[Excerpts from a dataset]
◆ ◆ ◆ ◆ ◆

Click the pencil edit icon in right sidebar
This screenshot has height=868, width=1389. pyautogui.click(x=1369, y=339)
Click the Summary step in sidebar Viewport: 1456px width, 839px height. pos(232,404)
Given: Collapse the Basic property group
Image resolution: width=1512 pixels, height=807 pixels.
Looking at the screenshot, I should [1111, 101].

◆ ◆ ◆ ◆ ◆

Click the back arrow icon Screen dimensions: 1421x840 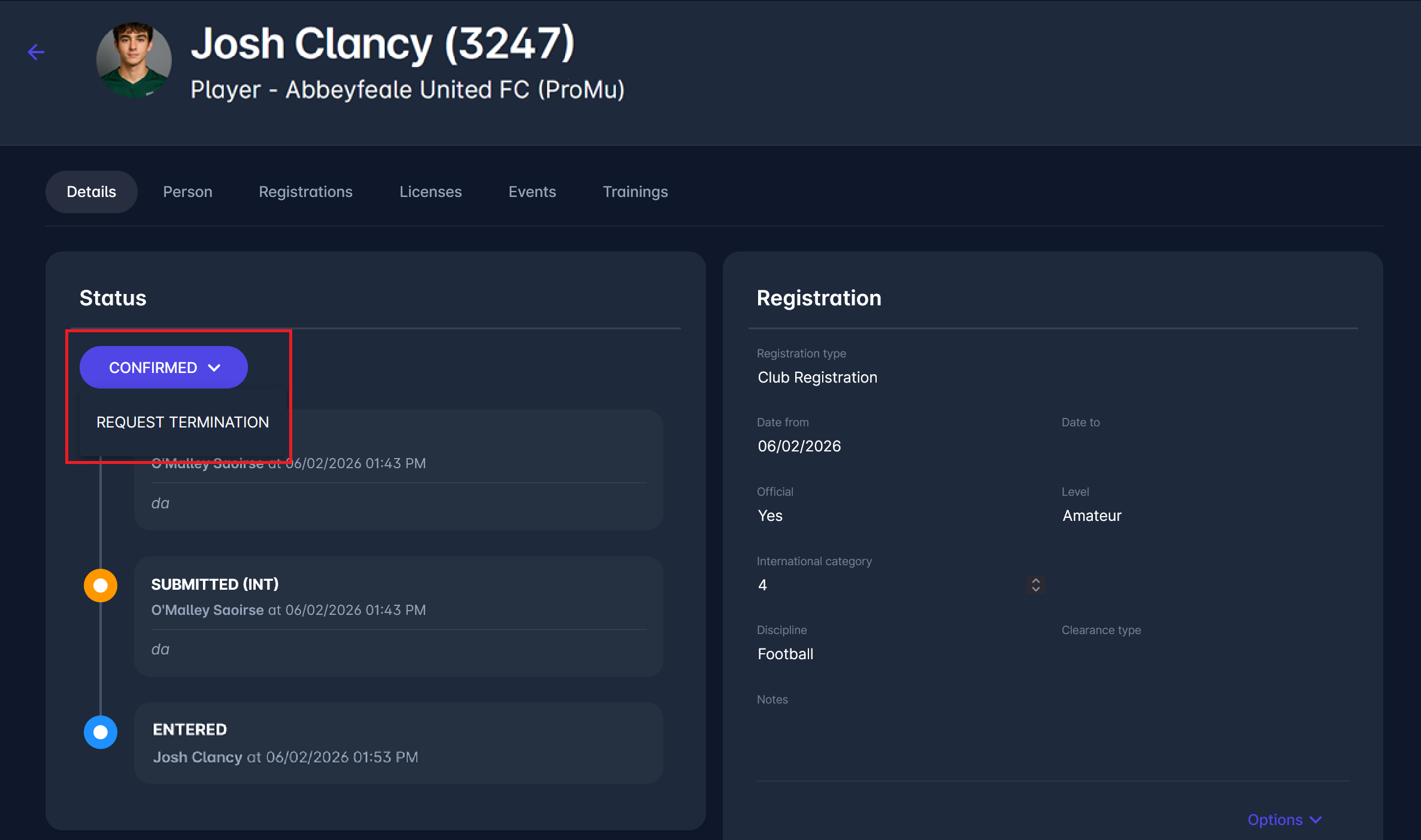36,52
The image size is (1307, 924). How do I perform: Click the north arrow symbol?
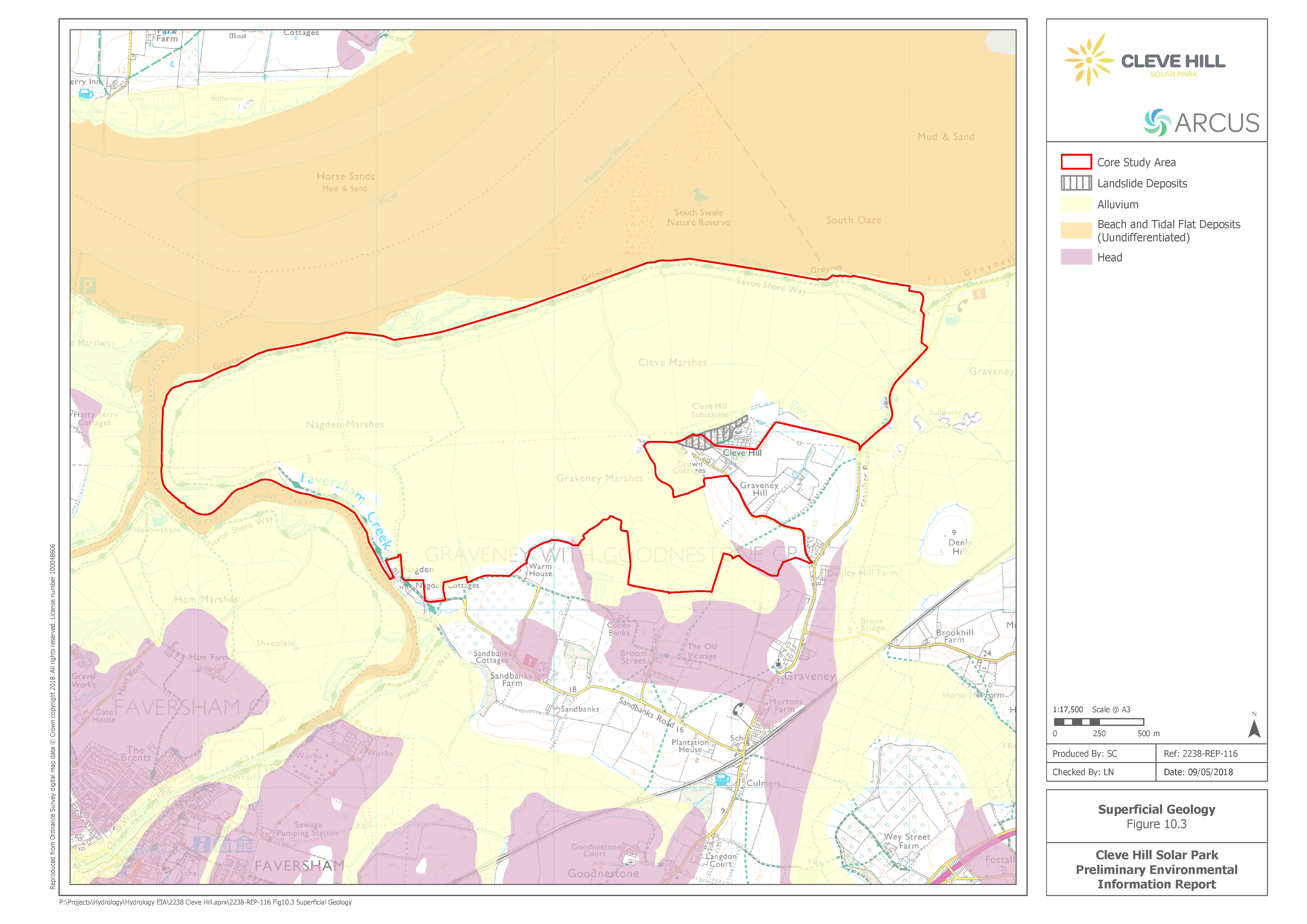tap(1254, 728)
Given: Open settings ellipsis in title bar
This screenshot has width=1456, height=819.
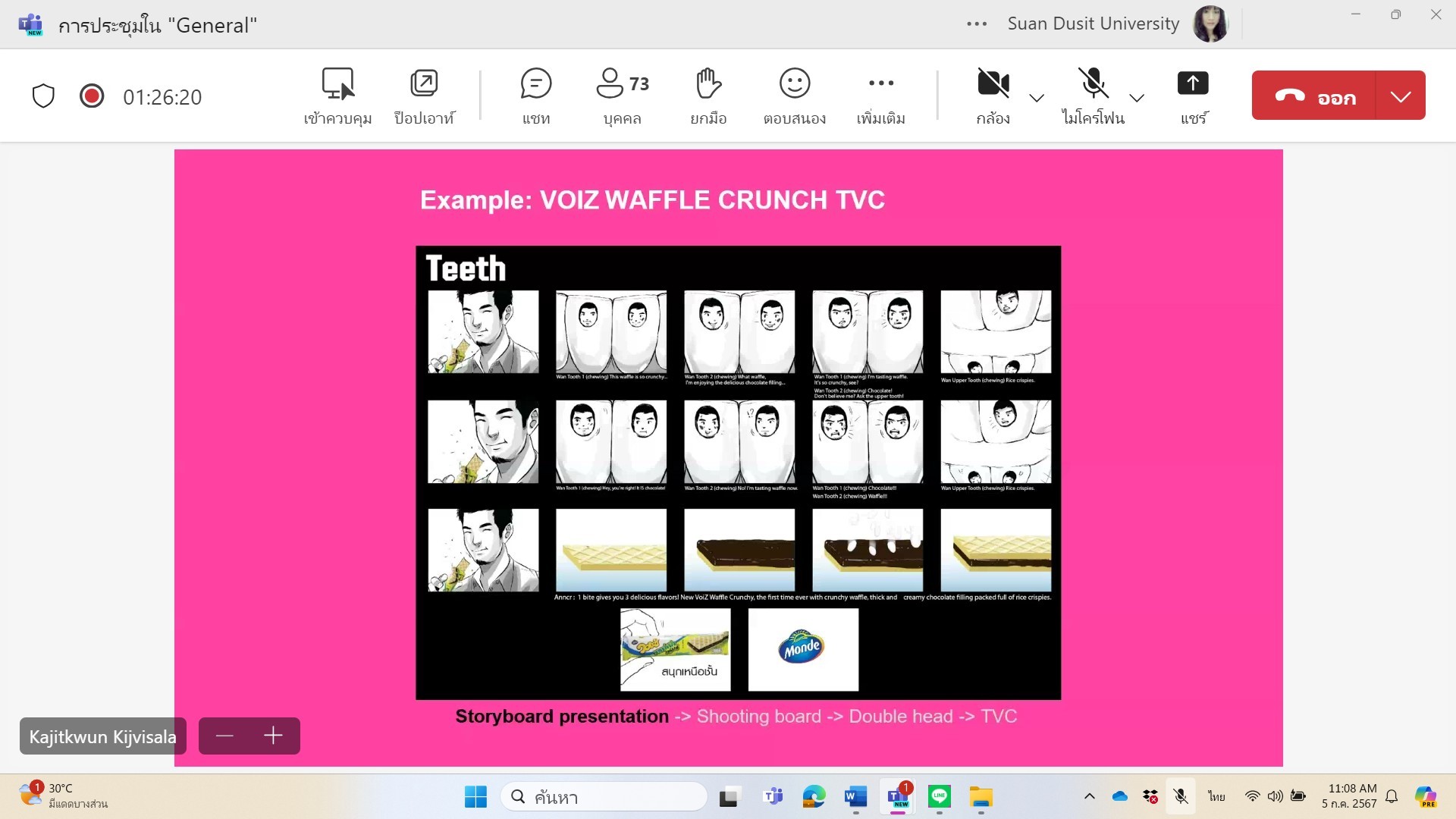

◆ ◆ ◆ ◆ ◆

- TASK TO CARRY OUT -
Return exactly the stretch above whose first line contains "The image size" and whose last line contains "This screenshot has width=1456, height=819.", and nothing outside it. The pictures should not appear.

- EXERCISE ANSWER -
The image size is (1307, 924). How do I perform: Click the north arrow symbol?
tap(1254, 728)
Given: Open settings ellipsis in title bar
This screenshot has width=1456, height=819.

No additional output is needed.